Es diciembre en Washington. A la Casa Blanca llega la noticia de que las Farc acaban de secuestrar a cinco agentes de la DEA y solo los soltarán si el gobierno colombiano libera a un jefe narcoguerrillero que está en prisión. El presidente de Estados Unidos ordena violar el espacio colombiano sin informar a Bogotá. Pero, en vez de recuperar a los rehenes, la misión pierde un helicóptero y nueve soldados. El golpe es duro. El mandatario gringo llama al presidente colombiano, un tal M. Santos, y le confiesa, sin recato alguno, que “hace 90 minutos invadimos su espacio aéreo”. Santos agradece la llamada, libera al preso y rescata a los rehenes.

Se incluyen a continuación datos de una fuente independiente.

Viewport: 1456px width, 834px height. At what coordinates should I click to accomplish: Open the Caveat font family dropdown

El episodio conduce al presidente gringo a una honda meditación sobre la guerra contra las drogas. “No sé contra quién luchamos, pero sé que no estamos ganando”, dice. El 60 por ciento de los presos de su país lo están por tráfico de drogas. “Encarcelamos un porcentaje de ciudadanos más alto que Rusia bajo el comunismo o Sudáfrica bajo el apartheid”, se lamenta.
Convencido de que “financiamos ambos lados de esta guerra (represores y consumidores) y así nunca ganaremos”, pide a sus asesores que estudien alternativas al fracasado modelo. Por añadidura, la ministra de Salud de EE. UU. se muestra partidaria de legalizar el consumo de marihuana. Una encuesta revela, sin embargo, que el 69 por ciento de los norteamericanos se opone a la legalización y, ante esta cifra, el presidente recula y persiste, a regañadientes, en la guerra inútil.

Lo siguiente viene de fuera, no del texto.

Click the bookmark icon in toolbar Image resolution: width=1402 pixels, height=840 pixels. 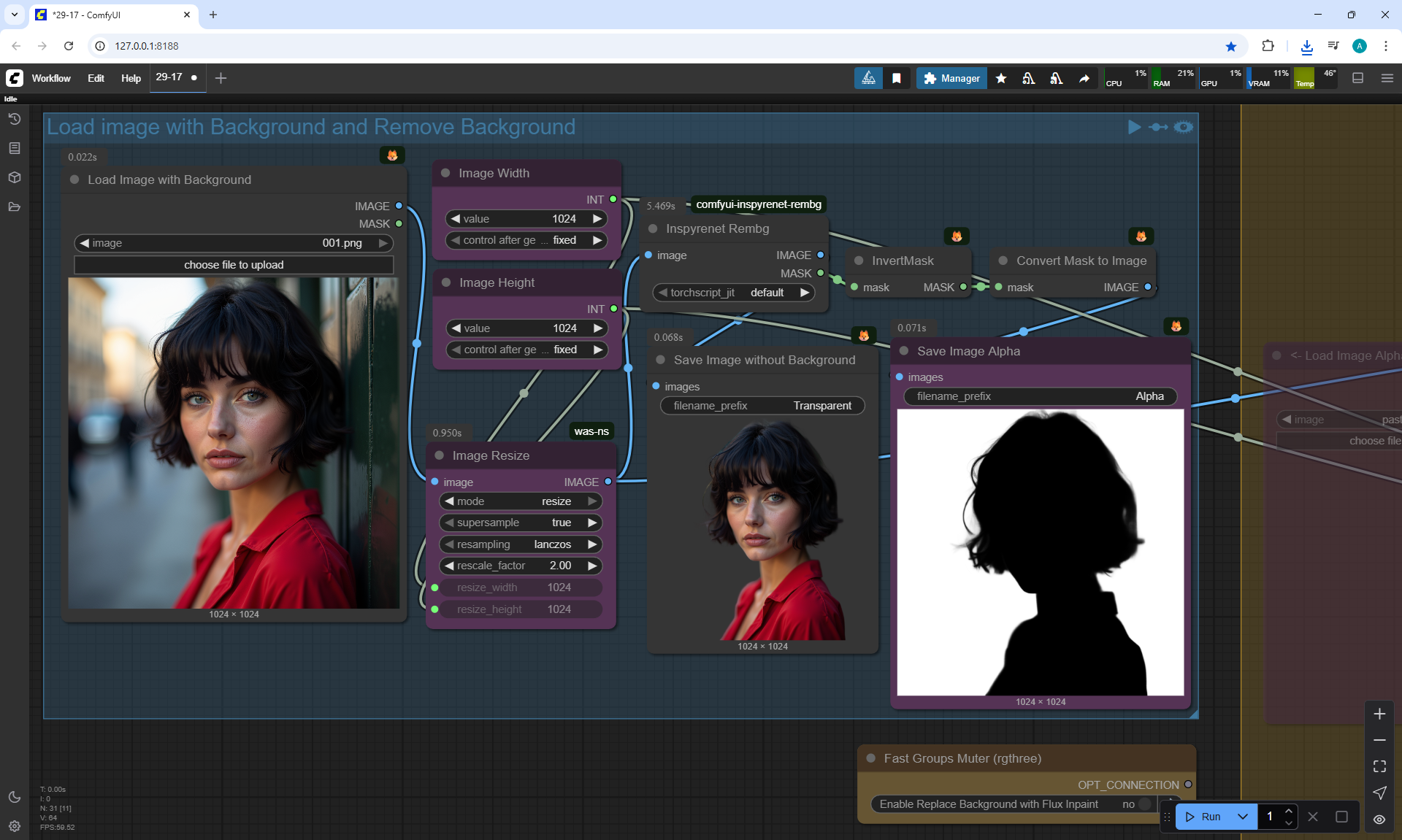click(897, 78)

La historia corresponde a un capítulo de El ala oeste de la Casa Blanca, la magistral teleserie de Aaron Sorkin, emitido en febrero del 2001. La única coincidencia pura es el apellido del presidente colombiano, en el que Sorkin se anticipó diez años. Las cifras, el fracaso de la guerra contra las drogas y los argumentos a favor de legalizar la marihuana son totalmente realistas y documentados. En cuanto a la sumisión con que “M. Santos” tolera que nos invadan los aviones de la DEA, creo que ningún mandatario colombiano, ni siquiera el que gobernaba en esa época, lo habría aceptado.
Llama la atención que hace diez años una serie ficticia se atreviera a hacer esta propuesta. Pero “la vida imita al arte”, y llegará el día en que un presidente estadounidense imite al actor Martin Sheen y decida cambiar el actual modelo antinarcóticos, que ha multiplicado el consumo del producto que prohíbe, enriquecido a los traficantes, armado a grupos violentos, destruido miles de hogares, corrompido instituciones y quebrantado frágiles democracias. Así ocurrió con la famosa prohibición del alcohol en los años 20: era un dogma constitucional, hasta cuando los políticos la tumbaron.

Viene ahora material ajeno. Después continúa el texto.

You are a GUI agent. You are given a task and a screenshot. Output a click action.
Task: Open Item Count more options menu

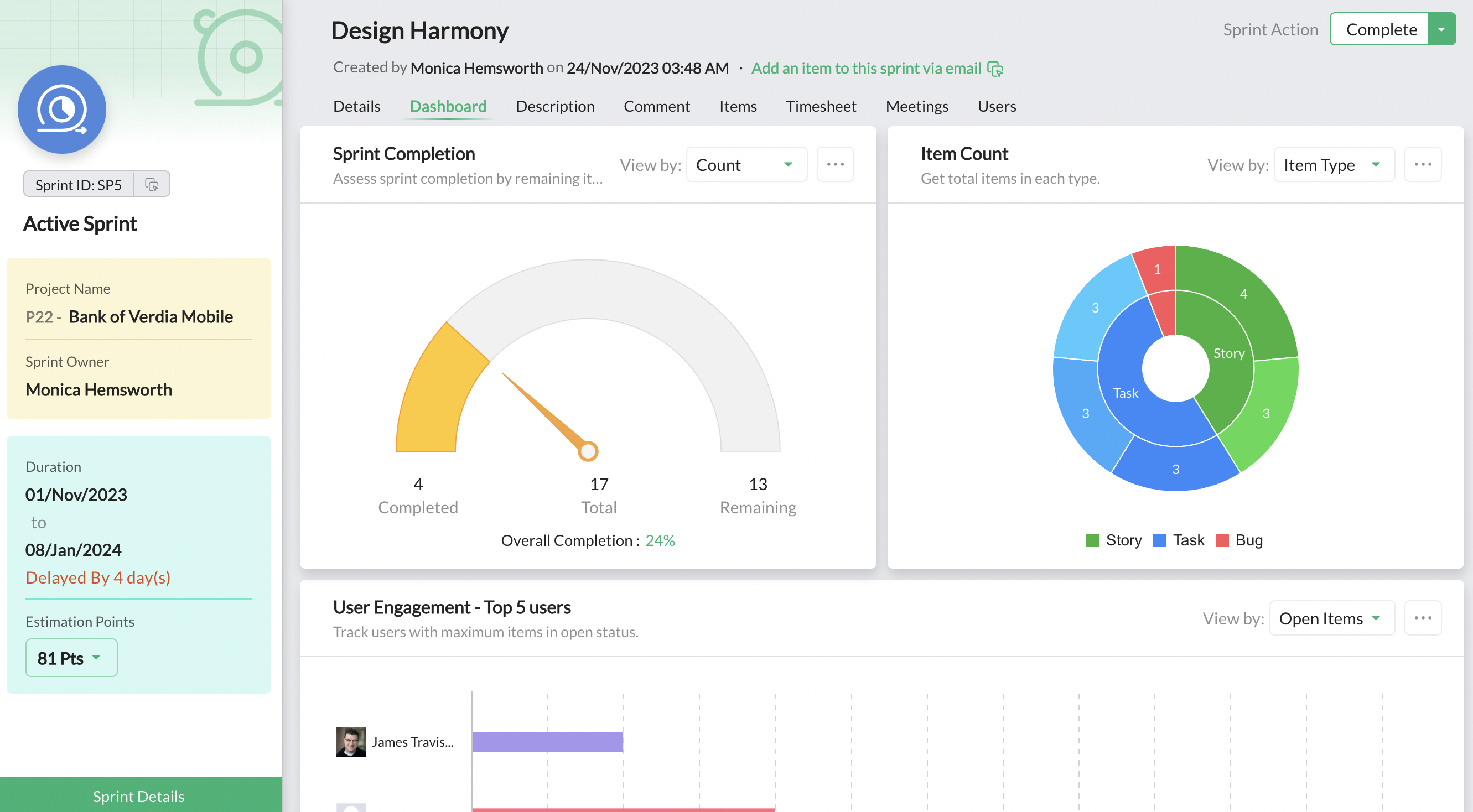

Las recientes declaraciones de Juan Manuel Santos en el Guardian Observer, donde plantea la despenalización universal de la droga, motivaron en el prestigioso periódico londinense un editorial de apoyo: “Es inconcebible que los líderes de las naciones más consumidoras del mundo -Estados Unidos, el Reino Unido y España- sigan callados. Los hábitos de sus ciudadanos son directamente responsables del desperdicio de vidas de muchos latinoamericanos (…). La guerra contra la droga ha fracasado. Cuando las políticas de Estado no funcionan, es deber de los líderes buscar nuevos enfoques”.
Santos tuvo el valor de hablar en voz alta de un tema que se comenta en voz baja. Debe seguirlo haciendo. Repetidamente. Con claridad y sin miedo. Y en diversos foros. Ya verá que empieza a recoger aliados. Un día, incluso, lo apoyará el inquilino del ala oeste de la Casa Blanca.